**SHORT TASK**.
Reproduce the rows between the line containing "The height and width of the screenshot is (819, 1456)." and the line containing "Action: point(927,286)", inclusive.

Item coordinate data

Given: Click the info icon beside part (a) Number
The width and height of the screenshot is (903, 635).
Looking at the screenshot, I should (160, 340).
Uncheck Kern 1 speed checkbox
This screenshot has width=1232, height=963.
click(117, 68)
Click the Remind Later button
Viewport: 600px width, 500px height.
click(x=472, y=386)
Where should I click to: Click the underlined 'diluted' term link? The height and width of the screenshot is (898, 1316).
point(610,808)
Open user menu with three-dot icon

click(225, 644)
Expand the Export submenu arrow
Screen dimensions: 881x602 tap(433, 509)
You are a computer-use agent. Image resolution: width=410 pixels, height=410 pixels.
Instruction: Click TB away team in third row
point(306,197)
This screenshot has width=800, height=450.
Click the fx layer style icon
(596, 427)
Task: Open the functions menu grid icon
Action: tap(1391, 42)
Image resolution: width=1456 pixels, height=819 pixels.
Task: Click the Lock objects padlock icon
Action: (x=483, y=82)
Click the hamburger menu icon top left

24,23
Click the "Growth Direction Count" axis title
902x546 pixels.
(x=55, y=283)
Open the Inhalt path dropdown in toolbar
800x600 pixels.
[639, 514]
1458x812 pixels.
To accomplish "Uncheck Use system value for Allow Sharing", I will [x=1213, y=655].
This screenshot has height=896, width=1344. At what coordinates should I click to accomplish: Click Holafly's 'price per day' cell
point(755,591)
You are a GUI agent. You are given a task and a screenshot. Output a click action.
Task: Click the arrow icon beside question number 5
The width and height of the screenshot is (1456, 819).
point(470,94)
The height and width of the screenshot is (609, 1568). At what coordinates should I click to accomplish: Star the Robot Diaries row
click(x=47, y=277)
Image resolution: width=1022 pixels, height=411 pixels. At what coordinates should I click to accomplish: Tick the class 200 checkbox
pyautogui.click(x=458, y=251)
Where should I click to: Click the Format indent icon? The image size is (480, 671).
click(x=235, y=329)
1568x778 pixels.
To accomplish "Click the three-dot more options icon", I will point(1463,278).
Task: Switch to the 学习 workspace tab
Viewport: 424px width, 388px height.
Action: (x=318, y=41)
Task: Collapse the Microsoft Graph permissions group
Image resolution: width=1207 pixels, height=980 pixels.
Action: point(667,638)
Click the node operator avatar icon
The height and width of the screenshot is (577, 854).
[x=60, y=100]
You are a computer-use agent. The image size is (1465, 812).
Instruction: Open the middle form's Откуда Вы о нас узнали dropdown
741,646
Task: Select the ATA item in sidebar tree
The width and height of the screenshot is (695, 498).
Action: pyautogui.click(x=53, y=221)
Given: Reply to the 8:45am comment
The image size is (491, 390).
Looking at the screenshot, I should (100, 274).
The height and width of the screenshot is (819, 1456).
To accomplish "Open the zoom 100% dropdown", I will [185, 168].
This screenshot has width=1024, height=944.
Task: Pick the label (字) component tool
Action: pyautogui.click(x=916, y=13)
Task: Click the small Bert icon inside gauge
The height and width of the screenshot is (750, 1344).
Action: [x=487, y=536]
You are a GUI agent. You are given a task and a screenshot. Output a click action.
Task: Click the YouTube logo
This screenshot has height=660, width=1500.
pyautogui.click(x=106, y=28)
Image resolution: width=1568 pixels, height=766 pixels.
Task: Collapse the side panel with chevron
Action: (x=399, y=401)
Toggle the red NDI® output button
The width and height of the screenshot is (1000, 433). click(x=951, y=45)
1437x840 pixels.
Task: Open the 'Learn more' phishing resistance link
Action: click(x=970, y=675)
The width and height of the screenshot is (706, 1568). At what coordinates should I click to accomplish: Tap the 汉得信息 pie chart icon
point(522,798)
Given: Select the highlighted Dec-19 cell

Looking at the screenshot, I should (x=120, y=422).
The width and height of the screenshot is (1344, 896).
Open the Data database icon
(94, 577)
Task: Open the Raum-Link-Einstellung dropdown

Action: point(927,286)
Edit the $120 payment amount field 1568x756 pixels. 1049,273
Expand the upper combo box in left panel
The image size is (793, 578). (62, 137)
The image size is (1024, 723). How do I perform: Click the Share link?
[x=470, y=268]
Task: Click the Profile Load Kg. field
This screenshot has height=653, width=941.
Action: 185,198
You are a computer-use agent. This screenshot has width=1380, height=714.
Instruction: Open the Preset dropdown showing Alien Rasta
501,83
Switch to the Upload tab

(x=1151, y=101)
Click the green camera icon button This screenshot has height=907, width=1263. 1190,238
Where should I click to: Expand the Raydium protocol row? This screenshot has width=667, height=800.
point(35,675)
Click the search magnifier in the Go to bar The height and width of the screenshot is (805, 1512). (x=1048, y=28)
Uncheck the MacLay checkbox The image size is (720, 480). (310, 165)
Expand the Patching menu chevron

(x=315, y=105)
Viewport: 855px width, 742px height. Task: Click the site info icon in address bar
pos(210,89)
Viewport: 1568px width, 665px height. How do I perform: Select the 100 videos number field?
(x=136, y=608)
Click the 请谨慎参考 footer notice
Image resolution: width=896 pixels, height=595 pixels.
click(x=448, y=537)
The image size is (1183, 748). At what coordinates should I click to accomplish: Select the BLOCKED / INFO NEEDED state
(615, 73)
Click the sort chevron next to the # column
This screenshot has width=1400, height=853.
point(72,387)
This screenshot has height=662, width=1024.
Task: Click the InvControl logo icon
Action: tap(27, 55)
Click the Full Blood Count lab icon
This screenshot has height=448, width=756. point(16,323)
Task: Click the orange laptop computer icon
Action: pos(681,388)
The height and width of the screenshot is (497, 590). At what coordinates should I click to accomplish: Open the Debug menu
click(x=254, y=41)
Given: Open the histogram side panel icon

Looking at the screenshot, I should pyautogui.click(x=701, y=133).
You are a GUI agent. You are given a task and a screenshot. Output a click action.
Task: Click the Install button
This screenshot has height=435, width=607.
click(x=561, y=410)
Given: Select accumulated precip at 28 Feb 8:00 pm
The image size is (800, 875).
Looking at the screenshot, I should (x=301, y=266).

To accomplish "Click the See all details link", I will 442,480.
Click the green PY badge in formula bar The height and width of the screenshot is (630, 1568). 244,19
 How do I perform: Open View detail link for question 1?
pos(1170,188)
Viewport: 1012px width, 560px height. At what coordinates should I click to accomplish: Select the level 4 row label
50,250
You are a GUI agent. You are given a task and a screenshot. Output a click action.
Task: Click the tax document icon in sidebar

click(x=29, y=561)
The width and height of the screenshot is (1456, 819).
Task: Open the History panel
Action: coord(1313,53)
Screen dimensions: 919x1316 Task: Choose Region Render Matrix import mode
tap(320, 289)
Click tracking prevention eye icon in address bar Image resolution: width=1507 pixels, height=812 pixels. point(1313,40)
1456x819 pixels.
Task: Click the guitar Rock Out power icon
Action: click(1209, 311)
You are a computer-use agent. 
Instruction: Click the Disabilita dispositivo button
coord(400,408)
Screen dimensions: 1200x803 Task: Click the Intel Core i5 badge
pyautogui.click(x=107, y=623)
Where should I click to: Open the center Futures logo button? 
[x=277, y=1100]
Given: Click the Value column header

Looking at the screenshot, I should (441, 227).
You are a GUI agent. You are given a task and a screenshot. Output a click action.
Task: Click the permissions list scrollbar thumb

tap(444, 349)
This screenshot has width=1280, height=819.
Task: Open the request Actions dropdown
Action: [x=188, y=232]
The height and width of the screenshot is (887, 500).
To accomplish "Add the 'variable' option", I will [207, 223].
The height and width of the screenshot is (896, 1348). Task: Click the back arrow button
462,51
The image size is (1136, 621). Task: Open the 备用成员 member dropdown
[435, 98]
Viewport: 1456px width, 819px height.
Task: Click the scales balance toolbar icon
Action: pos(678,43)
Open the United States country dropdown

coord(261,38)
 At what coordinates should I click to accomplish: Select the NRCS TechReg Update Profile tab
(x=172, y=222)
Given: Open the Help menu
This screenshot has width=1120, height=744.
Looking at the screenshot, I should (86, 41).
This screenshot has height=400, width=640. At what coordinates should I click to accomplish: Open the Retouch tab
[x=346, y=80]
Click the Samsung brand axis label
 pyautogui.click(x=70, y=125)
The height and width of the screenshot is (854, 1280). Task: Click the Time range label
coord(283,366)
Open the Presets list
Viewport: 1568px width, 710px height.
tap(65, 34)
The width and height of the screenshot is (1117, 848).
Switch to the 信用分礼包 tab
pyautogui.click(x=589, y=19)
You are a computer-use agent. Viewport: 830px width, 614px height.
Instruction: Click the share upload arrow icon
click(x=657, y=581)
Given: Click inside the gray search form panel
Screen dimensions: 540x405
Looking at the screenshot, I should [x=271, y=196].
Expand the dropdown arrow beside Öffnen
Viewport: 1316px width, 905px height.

**REPLY**.
The height and width of the screenshot is (819, 1456).
To accomplish "Open the zoom 100% dropdown", I will [185, 168].
This screenshot has width=1024, height=944.
Task: Pick the label (字) component tool
Action: pyautogui.click(x=916, y=13)
Task: Click the small Bert icon inside gauge
The height and width of the screenshot is (750, 1344).
Action: [x=487, y=536]
You are a GUI agent. You are given a task and a screenshot. Output a click action.
Task: Click the YouTube logo
This screenshot has height=660, width=1500.
pyautogui.click(x=106, y=28)
Image resolution: width=1568 pixels, height=766 pixels.
Task: Collapse the side panel with chevron
Action: (x=399, y=401)
Toggle the red NDI® output button
The width and height of the screenshot is (1000, 433). click(x=951, y=45)
1437x840 pixels.
Task: Open the 'Learn more' phishing resistance link
Action: click(x=970, y=675)
The width and height of the screenshot is (706, 1568). At what coordinates should I click to accomplish: Tap the 汉得信息 pie chart icon
point(522,798)
Given: Select the highlighted Dec-19 cell

Looking at the screenshot, I should (x=120, y=422).
The width and height of the screenshot is (1344, 896).
Open the Data database icon
(94, 577)
Task: Open the Raum-Link-Einstellung dropdown

Action: point(927,286)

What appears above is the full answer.